“È trascorso già un anno da quando la guerra si è abbattuta sull’Ucraina, trascinandola in un vortice di terrore, morte e fuga della popolazione. La presenza dei nostri frati, in questo tempo, non è mai venuta meno, garantendo ogni tipo di sostegno possibile al popolo sopraffatto dagli eventi negativi. Ho avuto modo di visitare i nostri conventi e case in Ucraina”. Sono le parole di Fr. Massimo Fusarelli, Ministro Generale, in occasione dell’anniversario del conflitto in Ucraina. “Ho incontrato i nostri frati e le persone rifugiate presso le nostre strutture, dove diverse famiglie e bambini mi hanno raccontato le profonde ferite che questo conflitto sta lasciando nei loro cuori e nelle loro vite. Come Ordine dei frati francescani minori, continuiamo a rimanere al fianco della popolazione locale, mostrando i segni di umanità in un contesto divenuto disumano”. Prosegue il Ministro: “Sul fronte delle attività concrete, molti sono i progetti avviati, e sono grato di poter tornare alla nostra famiglia di benefattori con una restituzione di programmi in corso e realizzati. La Curia generale OFM, attraverso la Fondazione OFM Fraternitas, fornisce infatti un sostegno diretto alle missioni dell'Ordine francescano presente in Ucraina. Tutti i fondi ricevuti sono stati inviati in Ucraina e nei Paesi limitrofi, per sostenere anche i migranti e i rifugiati”.
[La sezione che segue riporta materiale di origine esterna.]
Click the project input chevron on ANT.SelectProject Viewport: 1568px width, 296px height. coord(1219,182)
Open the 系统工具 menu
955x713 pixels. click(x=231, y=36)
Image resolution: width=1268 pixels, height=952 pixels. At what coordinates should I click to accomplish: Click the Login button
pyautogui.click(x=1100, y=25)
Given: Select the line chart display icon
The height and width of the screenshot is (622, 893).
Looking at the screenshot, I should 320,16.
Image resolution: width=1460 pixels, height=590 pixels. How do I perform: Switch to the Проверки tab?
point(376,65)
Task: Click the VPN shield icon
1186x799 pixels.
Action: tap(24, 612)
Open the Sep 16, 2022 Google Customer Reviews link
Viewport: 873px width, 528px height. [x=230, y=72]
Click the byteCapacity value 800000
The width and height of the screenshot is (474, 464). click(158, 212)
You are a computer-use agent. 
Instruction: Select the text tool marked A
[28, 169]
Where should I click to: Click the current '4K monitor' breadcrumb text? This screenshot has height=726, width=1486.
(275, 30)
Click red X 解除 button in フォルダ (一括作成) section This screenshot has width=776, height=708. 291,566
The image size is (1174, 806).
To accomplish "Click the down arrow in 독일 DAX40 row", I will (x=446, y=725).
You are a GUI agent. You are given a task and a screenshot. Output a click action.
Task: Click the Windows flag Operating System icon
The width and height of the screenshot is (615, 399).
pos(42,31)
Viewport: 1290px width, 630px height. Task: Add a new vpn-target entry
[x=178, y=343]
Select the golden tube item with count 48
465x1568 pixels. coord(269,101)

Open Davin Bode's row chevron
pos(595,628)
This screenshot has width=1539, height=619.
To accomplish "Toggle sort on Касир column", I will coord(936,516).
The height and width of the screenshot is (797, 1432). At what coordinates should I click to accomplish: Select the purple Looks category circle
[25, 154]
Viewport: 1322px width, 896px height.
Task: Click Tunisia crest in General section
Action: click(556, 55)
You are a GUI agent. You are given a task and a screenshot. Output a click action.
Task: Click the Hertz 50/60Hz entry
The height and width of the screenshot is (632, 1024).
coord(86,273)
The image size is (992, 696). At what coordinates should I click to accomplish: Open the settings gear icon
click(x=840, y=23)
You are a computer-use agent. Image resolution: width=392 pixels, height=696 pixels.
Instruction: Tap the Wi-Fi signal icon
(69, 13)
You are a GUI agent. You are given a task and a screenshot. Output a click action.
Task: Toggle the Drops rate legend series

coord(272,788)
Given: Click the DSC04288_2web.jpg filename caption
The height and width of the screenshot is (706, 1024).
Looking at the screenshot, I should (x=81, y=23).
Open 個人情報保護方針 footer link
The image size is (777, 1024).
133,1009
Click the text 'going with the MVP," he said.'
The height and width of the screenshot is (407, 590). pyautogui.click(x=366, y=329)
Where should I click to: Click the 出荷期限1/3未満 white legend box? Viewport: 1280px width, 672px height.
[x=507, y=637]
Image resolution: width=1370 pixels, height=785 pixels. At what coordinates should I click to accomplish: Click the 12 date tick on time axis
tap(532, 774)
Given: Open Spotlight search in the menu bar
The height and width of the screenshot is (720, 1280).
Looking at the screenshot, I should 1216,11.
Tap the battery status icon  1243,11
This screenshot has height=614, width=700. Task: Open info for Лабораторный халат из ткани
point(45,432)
La Provincia francescana è presente in Ucraina con 16 conventi e con 65 frati che servono 54 parrocchie; alcune delle quali si trovano in zone già cadute sotto il controllo dell'esercito russo. Altre 4 case sono presenti, con la Fondazione di Tutti i Santi dell’Ordine Serafico del Rito Bizantino.
I frati francescani stanno lavorando in modo coraggioso per portare speranza agli uomini, alle donne e ai bambini dell'Ucraina. Sin dal primo giorno, Fr. Danyil Botvina, OFM, Provinciale della Provincia Francescana di San Michele Arcangelo in Ucraina, ha inviato una richiesta urgente di fondi per aiutare a fornire cibo, medicine e riparo ai rifugiati che vivono questa tragedia.
La Fondazione OFM Fraternitas ha reso possibile l’avvio di 25 programmi sociali, di aiuto e sostegno alla popolazione, per un totale speso a favore della popolazione Ucraina di poco superiore ai 600 mila euro. Progetti di primo aiuto ed emergenza, assistenza e accoglienza alle persone e familiari vittime di guerra (in Italia e in Ucraina), la sistemazione di impianti di acqua potabile, l’avvio di spazi ricreativi per bambini presso le nostre strutture e la fornitura di generatori elettrici e gas per famiglie.
“Proseguiamo aiutando le persone come possiamo, le attività si sviluppano e abbiamo creato una rete sociale. La povertà e il divario crescono giorno dopo giorno. Stiamo accanto alle persone, non solo a Zhytomyr, ma anche nei villaggi. Con i frati così giovani abbiamo avviato un programma di carità francescana a sostegno delle famiglie di rifugiati che hanno bisogno di tutto. Carichiamo i nostri pulmini e consegniamo i beni di prima necessità. Ogni frate fa qualcosa nella nostra Provincia religiosa, e ci rechiamo in zone e aree di conflitto, di confine con la Russia, anche territori parzialmente occupati, rischiando anche la vita”. Queste le parole di Fr. Cristian Kryvakivskyy, OFM, che aggiunge: “Gli aiuti ce li procuriamo grazie ai benefattori di altri paesi. A volte andiamo noi frati fuori l’Ucraina per trovare gli approvvigionamenti da distribuire quando ci è permesso di uscire. Grazie ai benefattori stiamo costruendo un rifugio antiaereo che può ospitare molte persone. Vogliamo stare accanto alle persone e lo facciamo da un anno. Preghiamo e aiutiamo, preghiamo aiutando”.
“Molte persone ancora oggi, in Ucraina, stanno affrontando la fame, la mancanza di casa e l'evacuazione, mentre questa orribile guerra continua a infuriare. Moltissime le sfide che ci attendono, i programmi e le persone che sperano in un sostegno”; così Fr. Massimo Fusarelli, che prosegue: “Continuerò a pregare con più forza e a impegnarmi affinché non venga mai a mancare il sostegno necessario ad alleviare le pene materiali e morali di tutte le persone che sono nella disperazione, e per cercare di essere un segno concreto di speranza cristiana. Grazie ad ognuno dei nostri benefattori per averci permesso di sostenere il popolo ucraino”.